- _PROBLEM DESCRIPTION_
The entries should be given again so that each one matches the original exactly.

- _AVAILABLE DATA_
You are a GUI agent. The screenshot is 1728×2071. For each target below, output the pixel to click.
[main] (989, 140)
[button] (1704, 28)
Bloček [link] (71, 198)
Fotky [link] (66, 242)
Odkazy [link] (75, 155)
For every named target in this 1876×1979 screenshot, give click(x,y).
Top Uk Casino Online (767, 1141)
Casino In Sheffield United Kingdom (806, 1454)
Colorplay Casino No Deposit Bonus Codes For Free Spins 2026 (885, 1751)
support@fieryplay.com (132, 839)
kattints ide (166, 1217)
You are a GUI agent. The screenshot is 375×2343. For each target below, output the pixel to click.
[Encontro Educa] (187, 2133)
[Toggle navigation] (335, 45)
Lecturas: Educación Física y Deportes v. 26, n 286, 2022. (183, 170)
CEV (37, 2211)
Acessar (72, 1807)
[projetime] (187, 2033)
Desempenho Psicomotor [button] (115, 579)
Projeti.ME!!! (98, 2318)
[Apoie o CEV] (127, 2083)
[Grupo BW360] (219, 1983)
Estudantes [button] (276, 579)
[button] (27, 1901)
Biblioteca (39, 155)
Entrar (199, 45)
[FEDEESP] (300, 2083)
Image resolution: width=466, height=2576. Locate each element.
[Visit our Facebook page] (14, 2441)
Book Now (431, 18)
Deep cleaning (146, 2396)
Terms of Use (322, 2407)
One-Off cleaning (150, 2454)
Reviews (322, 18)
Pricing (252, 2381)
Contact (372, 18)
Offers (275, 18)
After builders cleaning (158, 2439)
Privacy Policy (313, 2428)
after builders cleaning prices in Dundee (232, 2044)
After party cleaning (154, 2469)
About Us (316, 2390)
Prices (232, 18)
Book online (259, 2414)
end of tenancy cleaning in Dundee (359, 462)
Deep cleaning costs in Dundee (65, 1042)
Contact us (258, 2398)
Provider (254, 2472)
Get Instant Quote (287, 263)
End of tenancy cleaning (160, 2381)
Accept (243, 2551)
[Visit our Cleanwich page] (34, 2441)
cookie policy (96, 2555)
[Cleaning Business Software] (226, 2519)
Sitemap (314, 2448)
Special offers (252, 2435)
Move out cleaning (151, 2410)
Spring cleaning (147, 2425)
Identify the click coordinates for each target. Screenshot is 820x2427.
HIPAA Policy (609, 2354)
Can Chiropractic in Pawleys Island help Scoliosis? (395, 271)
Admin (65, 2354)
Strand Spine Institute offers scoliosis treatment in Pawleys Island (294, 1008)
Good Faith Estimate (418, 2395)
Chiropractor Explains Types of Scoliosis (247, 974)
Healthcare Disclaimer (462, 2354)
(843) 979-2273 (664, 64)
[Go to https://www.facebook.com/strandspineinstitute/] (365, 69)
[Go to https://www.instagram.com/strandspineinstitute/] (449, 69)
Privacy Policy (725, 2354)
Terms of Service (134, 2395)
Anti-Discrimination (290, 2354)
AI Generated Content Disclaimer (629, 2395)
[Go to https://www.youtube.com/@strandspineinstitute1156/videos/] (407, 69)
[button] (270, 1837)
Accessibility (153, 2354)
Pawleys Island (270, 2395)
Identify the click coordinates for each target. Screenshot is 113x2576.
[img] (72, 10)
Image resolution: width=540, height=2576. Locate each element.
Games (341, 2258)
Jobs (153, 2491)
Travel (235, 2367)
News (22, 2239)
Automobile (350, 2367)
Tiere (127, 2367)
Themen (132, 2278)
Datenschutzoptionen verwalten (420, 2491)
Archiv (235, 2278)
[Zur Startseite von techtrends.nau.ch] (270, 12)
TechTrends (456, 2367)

- _ANSWER BOX_
You are a GUI agent. The screenshot is 1728×2071. For each target below, output the pixel to click.
[main] (989, 140)
[button] (1704, 28)
Bloček [link] (71, 198)
Fotky [link] (66, 242)
Odkazy [link] (75, 155)
For every named target in this 1876×1979 screenshot, give click(x,y).
Top Uk Casino Online (767, 1141)
Casino In Sheffield United Kingdom (806, 1454)
Colorplay Casino No Deposit Bonus Codes For Free Spins 2026 (885, 1751)
support@fieryplay.com (132, 839)
kattints ide (166, 1217)
You are a GUI agent. The screenshot is 375×2343. For each target below, output the pixel to click.
[Encontro Educa] (187, 2133)
[Toggle navigation] (335, 45)
Lecturas: Educación Física y Deportes v. 26, n 286, 2022. (183, 170)
CEV (37, 2211)
Acessar (72, 1807)
[projetime] (187, 2033)
Desempenho Psicomotor [button] (115, 579)
Projeti.ME!!! (98, 2318)
[Apoie o CEV] (127, 2083)
[Grupo BW360] (219, 1983)
Estudantes [button] (276, 579)
[button] (27, 1901)
Biblioteca (39, 155)
Entrar (199, 45)
[FEDEESP] (300, 2083)
Image resolution: width=466, height=2576. Locate each element.
[Visit our Facebook page] (14, 2441)
Book Now (431, 18)
Deep cleaning (146, 2396)
Terms of Use (322, 2407)
One-Off cleaning (150, 2454)
Reviews (322, 18)
Pricing (252, 2381)
Contact (372, 18)
Offers (275, 18)
After builders cleaning (158, 2439)
Privacy Policy (313, 2428)
after builders cleaning prices in Dundee (232, 2044)
After party cleaning (154, 2469)
About Us (316, 2390)
Prices (232, 18)
Book online (259, 2414)
end of tenancy cleaning in Dundee (359, 462)
Deep cleaning costs in Dundee (65, 1042)
Contact us (258, 2398)
Provider (254, 2472)
Get Instant Quote (287, 263)
End of tenancy cleaning (160, 2381)
Accept (243, 2551)
[Visit our Cleanwich page] (34, 2441)
cookie policy (96, 2555)
[Cleaning Business Software] (226, 2519)
Sitemap (314, 2448)
Special offers (252, 2435)
Move out cleaning (151, 2410)
Spring cleaning (147, 2425)
Identify the click coordinates for each target. Screenshot is 820x2427.
HIPAA Policy (609, 2354)
Can Chiropractic in Pawleys Island help Scoliosis? (395, 271)
Admin (65, 2354)
Strand Spine Institute offers scoliosis treatment in Pawleys Island (294, 1008)
Good Faith Estimate (418, 2395)
Chiropractor Explains Types of Scoliosis (247, 974)
Healthcare Disclaimer (462, 2354)
(843) 979-2273 (664, 64)
[Go to https://www.facebook.com/strandspineinstitute/] (365, 69)
[Go to https://www.instagram.com/strandspineinstitute/] (449, 69)
Privacy Policy (725, 2354)
Terms of Service (134, 2395)
Anti-Discrimination (290, 2354)
AI Generated Content Disclaimer (629, 2395)
[Go to https://www.youtube.com/@strandspineinstitute1156/videos/] (407, 69)
[button] (270, 1837)
Accessibility (153, 2354)
Pawleys Island (270, 2395)
Identify the click coordinates for each target. Screenshot is 113x2576.
[img] (72, 10)
Image resolution: width=540, height=2576. Locate each element.
Games (341, 2258)
Jobs (153, 2491)
Travel (235, 2367)
News (22, 2239)
Automobile (350, 2367)
Tiere (127, 2367)
Themen (132, 2278)
Datenschutzoptionen verwalten (420, 2491)
Archiv (235, 2278)
[Zur Startseite von techtrends.nau.ch] (270, 12)
TechTrends (456, 2367)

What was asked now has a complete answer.